When you reach the line containing "Given: Select the REST API entry icon", begin copying exactly, and keep going through the last line of the records below, copying nothing before it.

** Material for this exercise **
○ ○ ○ ○

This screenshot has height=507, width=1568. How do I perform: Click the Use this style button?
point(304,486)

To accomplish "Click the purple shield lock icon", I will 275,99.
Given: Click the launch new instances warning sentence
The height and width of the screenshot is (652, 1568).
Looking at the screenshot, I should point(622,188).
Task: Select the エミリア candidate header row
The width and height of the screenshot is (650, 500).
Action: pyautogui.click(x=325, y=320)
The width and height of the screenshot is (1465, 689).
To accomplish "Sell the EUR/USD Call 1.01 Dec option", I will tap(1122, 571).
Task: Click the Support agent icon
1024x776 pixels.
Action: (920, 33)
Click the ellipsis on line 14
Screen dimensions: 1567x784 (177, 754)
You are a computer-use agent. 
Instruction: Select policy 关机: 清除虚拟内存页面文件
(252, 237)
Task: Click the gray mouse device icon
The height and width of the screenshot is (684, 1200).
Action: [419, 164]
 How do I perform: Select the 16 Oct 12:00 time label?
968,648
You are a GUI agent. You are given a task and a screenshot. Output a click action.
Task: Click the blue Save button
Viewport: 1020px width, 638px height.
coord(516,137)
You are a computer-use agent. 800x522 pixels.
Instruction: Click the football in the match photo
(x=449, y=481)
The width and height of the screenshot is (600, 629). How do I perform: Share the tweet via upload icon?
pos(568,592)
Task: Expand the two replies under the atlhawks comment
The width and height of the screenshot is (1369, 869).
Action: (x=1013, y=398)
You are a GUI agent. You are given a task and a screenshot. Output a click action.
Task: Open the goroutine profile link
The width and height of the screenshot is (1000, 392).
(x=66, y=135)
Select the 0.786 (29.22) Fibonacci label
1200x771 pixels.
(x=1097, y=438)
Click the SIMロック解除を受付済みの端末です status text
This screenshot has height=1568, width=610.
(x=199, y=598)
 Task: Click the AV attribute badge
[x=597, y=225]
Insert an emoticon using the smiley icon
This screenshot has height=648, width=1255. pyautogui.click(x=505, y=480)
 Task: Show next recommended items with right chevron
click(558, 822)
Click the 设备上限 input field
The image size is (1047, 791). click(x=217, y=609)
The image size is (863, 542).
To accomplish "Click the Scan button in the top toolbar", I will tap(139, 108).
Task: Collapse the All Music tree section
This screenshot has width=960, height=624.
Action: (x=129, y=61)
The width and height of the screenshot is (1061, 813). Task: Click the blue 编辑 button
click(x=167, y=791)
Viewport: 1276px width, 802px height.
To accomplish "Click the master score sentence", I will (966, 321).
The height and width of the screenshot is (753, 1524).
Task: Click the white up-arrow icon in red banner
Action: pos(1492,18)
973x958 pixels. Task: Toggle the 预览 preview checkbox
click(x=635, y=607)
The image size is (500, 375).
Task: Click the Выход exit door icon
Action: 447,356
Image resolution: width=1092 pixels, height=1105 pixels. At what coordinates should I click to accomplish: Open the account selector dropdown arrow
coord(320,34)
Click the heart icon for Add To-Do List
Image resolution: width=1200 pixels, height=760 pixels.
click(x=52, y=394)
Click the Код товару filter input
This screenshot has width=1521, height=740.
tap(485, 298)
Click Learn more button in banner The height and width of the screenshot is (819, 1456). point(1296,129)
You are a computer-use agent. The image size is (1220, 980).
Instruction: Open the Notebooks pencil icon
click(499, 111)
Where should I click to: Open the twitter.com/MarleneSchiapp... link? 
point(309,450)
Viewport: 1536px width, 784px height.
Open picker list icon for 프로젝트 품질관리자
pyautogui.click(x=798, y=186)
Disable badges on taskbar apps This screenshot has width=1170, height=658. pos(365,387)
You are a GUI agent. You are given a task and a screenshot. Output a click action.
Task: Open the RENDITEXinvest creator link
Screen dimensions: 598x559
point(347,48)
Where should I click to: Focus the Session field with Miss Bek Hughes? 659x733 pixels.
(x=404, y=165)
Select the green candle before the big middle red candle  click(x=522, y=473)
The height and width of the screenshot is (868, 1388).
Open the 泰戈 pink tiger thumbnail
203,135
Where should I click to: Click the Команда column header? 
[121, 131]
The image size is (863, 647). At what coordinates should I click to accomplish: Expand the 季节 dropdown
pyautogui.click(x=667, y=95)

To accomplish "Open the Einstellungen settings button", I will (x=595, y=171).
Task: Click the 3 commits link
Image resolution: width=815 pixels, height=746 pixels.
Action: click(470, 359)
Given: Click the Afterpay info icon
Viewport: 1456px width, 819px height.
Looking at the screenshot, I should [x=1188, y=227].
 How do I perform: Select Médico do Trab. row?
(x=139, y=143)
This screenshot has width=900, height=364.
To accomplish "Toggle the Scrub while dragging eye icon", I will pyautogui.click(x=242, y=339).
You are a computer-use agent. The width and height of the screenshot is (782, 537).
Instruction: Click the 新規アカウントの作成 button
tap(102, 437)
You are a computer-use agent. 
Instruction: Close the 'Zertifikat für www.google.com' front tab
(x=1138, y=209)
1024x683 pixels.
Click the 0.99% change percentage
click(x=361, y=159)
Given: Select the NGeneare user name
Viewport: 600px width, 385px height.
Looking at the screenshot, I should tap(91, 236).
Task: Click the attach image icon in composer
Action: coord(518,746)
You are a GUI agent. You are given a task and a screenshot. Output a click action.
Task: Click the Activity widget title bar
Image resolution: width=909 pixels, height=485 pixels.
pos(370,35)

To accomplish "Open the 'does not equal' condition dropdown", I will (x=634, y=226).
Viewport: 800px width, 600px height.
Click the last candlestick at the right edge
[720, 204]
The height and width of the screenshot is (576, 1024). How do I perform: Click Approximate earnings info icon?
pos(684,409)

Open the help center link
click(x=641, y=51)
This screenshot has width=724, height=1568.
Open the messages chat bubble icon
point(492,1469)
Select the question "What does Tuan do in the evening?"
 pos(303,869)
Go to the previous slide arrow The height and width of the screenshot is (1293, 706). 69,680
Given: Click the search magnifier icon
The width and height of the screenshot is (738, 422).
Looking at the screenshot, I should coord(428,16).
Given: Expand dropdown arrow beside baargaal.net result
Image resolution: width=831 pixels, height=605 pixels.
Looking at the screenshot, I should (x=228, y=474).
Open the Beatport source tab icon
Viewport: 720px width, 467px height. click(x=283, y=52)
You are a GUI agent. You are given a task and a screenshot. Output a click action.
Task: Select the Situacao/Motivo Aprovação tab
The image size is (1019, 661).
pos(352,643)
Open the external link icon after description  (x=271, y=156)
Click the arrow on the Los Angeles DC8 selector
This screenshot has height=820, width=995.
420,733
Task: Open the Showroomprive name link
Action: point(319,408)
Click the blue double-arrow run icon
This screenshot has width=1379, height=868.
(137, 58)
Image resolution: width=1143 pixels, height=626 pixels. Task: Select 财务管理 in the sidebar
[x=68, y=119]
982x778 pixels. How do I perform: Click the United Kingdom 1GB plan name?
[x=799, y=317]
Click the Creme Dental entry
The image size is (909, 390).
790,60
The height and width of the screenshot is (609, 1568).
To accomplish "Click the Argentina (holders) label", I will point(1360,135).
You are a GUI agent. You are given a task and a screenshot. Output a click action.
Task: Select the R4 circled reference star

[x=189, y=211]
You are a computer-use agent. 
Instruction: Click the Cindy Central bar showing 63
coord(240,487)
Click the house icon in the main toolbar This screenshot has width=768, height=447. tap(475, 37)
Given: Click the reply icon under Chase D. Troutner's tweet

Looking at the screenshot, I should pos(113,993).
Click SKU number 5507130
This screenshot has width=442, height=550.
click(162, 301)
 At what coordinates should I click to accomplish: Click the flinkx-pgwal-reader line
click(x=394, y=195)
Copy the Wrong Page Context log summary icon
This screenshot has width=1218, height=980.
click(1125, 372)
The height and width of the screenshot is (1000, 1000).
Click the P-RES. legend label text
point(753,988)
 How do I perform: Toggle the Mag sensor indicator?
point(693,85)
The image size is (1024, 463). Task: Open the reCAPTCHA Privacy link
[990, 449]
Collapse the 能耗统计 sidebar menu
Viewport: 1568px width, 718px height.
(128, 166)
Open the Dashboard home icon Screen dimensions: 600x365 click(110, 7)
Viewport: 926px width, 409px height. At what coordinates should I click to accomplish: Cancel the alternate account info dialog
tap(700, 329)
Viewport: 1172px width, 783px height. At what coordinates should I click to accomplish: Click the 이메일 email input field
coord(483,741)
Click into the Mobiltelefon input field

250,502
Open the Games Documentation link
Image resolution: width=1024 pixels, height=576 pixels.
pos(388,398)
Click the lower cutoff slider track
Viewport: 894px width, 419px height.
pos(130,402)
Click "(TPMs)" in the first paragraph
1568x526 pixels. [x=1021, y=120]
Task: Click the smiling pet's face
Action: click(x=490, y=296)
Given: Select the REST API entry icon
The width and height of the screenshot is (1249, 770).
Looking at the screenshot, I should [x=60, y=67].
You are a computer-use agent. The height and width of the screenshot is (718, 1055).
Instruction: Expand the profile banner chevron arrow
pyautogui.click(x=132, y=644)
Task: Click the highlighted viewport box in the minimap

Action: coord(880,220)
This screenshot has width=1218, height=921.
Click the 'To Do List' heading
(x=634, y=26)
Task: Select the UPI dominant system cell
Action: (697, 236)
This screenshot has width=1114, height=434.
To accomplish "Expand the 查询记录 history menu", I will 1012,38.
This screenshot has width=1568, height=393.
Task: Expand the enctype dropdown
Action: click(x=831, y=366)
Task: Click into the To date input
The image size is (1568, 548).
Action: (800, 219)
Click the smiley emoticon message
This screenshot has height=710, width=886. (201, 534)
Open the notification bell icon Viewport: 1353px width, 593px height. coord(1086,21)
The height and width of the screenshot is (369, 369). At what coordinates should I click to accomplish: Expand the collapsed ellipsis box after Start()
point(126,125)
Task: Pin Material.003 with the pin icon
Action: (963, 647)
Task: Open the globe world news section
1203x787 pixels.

○ ○ ○ ○

** Answer for the task **
Given: Select the REST API entry icon
The width and height of the screenshot is (1249, 770).
Looking at the screenshot, I should [x=60, y=67].
You are a computer-use agent. The height and width of the screenshot is (718, 1055).
Instruction: Expand the profile banner chevron arrow
pyautogui.click(x=132, y=644)
Task: Click the highlighted viewport box in the minimap

Action: coord(880,220)
This screenshot has width=1218, height=921.
Click the 'To Do List' heading
(x=634, y=26)
Task: Select the UPI dominant system cell
Action: (697, 236)
This screenshot has width=1114, height=434.
To accomplish "Expand the 查询记录 history menu", I will 1012,38.
This screenshot has width=1568, height=393.
Task: Expand the enctype dropdown
Action: click(x=831, y=366)
Task: Click into the To date input
The image size is (1568, 548).
Action: (800, 219)
Click the smiley emoticon message
This screenshot has height=710, width=886. (201, 534)
Open the notification bell icon Viewport: 1353px width, 593px height. coord(1086,21)
The height and width of the screenshot is (369, 369). At what coordinates should I click to accomplish: Expand the collapsed ellipsis box after Start()
point(126,125)
Task: Pin Material.003 with the pin icon
Action: (963, 647)
Task: Open the globe world news section
1203x787 pixels.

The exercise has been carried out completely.